Your CD is called Écoutez!, or Listen! in English. When one hears the sounds on the disc, in fact one can’t do anything but listen. The music is unbelievably varied: energetic and dreamy by turns, and always gripping. How do Debussy, Cage and Takemitsu do this? And how do you manage it yourself, in your interpretations? 
The masters achieve it through the art of the unexpected. This may be through their treatment of the instruments themselves, the harmony, the individual notes, or the rhythm, while also maintaining a form. None of the three composers have anything to do with disorganised chaos. There is the A-B-A form with a closing sequence (often seen in Debussy’s music), or John Cage’s short, one-movement sonata form in two parts, which is reminiscent of Domenico Scarlatti. There is also an associative element, which heightens the listener’s awareness. There is a sense of the familiar, a chance to remember, alongside a sense of surprise, and curiosity, about the unexpected. For my part, I hope that my listeners will follow me with interest on my own “journey” through the pieces.

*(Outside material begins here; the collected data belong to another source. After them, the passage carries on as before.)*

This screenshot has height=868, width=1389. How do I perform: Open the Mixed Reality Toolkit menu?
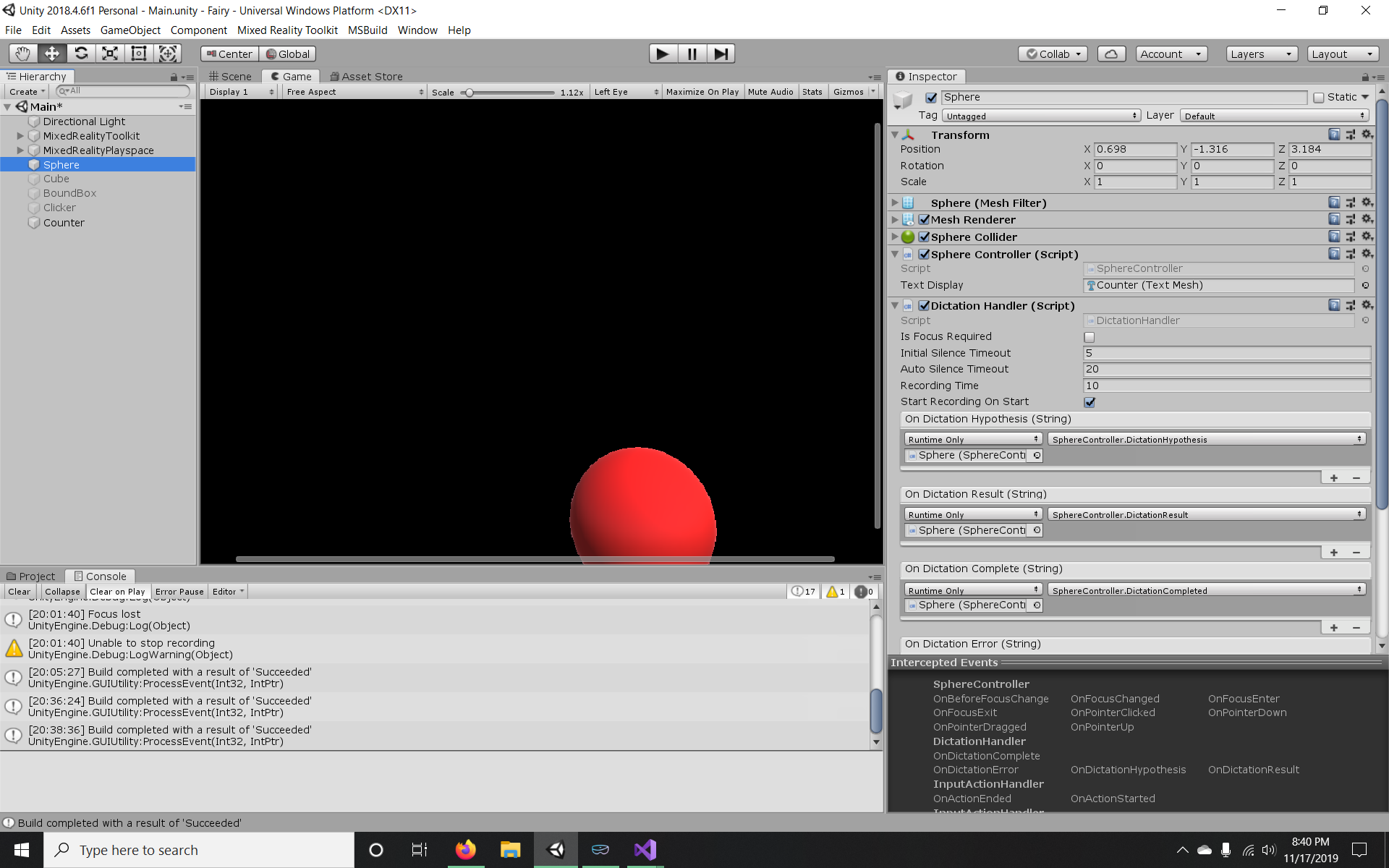pos(287,30)
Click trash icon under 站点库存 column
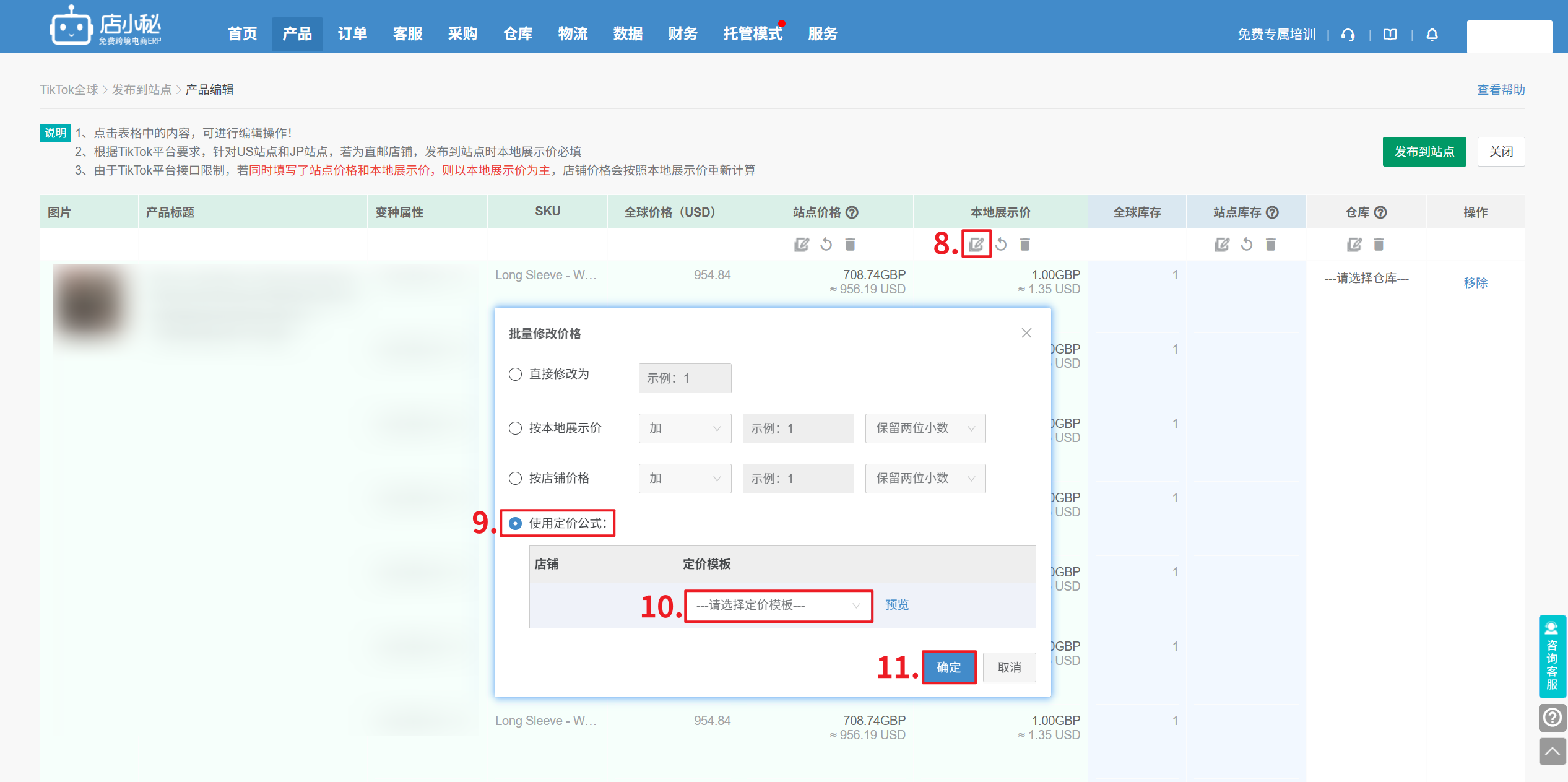This screenshot has height=782, width=1568. point(1270,245)
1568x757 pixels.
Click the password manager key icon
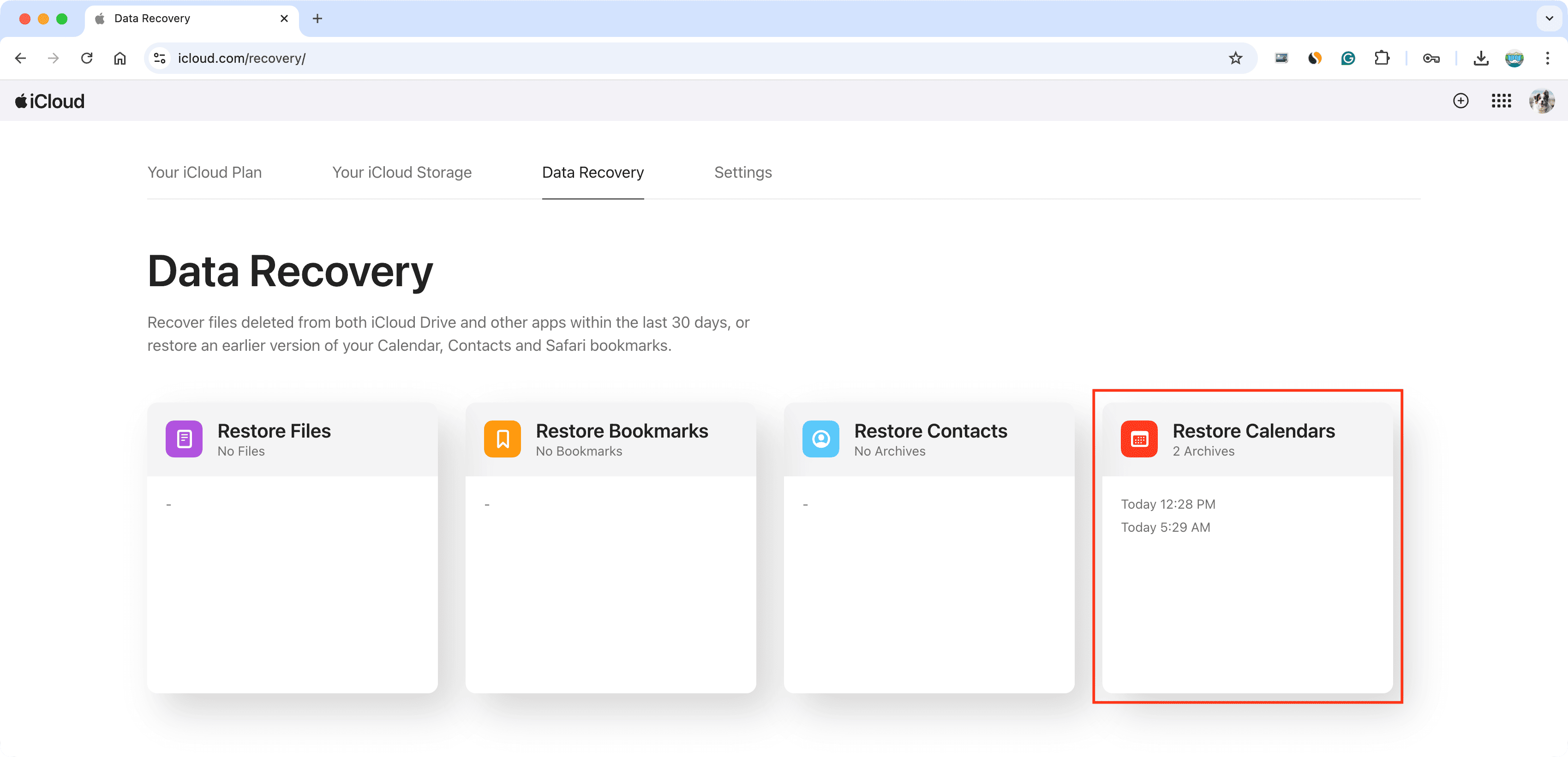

I am happy if, by doing this, the horizons of their experience expand a little.

Sheila Arnold
(c) Marion Koell

In the booklet you write that this CD is your personal declaration of love for the piano. Why is ‘Écoutez!’ so special for you? 
I have always loved the piano. Of course! That is why I am a pianist. Écoutez! gives me the most possibilities, to date, to explain why. It’s very clearly about the immense sonic variety of this instrument – all the way to dematerialisation, and this by supposedly the most mechanical of all instruments. All the tracks in Écoutez! put this aspect particularly to the fore; other than in my previous CDs, which are more about the music itself and less about the piano. Through my work on the sonatas and interludes of John Cage, particularly in the evening, I sometimes fell into a trance, by sole means of the unexpected sounds emanating from this beautiful – also optically so beautiful – instrument. A single note or a sound construction, be it by Debussy or Cage, Mozart or Brahms, can move me to tears or fill me with love. Often I am overwhelmed. I can’t tell you why. Love is like that.

John Cage once said that silence is already sound. Silence, sound and noises are crucial in his Sonatas and Interludes for Prepared Piano. The piano becomes a percussion instrument, a sonic universe. What does one experience when one plays this work? 
Personally, it reminds me of my South Indian heritage. The cycle was inspired by Cage’s acquaintance with the Ceylon Tamil philosopher, Ananda K. Coomaraswamy (1877 – 1947). For example, I can hear the mridangam in the Sonata no. 5, both in the colour of the sound, and in the unmistakable closing sequence. Or, I feel as if I have joined a percussion ensemble – sometimes in Bali, where I have listened to gamelan orchestras. I also hear Tibetan prayer bells, or simply peculiar rhythmic formations of all sorts of different sounds, which make me laugh. In any case, it wakes you up, and is incredibly varied!

The works of the Japanese composer Toru Takemitsu fit together wonderfully with Cage and Debussy. In the Japanese musical tradition, there is little message in the tones that are played; the space they create is more important. Noise and sound is connected, style is consciously integrated. Having recording this CD, do you now see sound, silence and noise differently? 
Maybe, it was exactly the other way round. Because I, as an artist, am consciously sensitive in my perceptions – be that within a pitch, a moment of musical tension, or in everyday human life, in the stillness of being alone or when confronted with noise – my antennae were probably focused on this aspect of Debussy’s music. So I was happy to be able to devote myself, in the works of Takemitsu and Cage, to this essential aspect of music.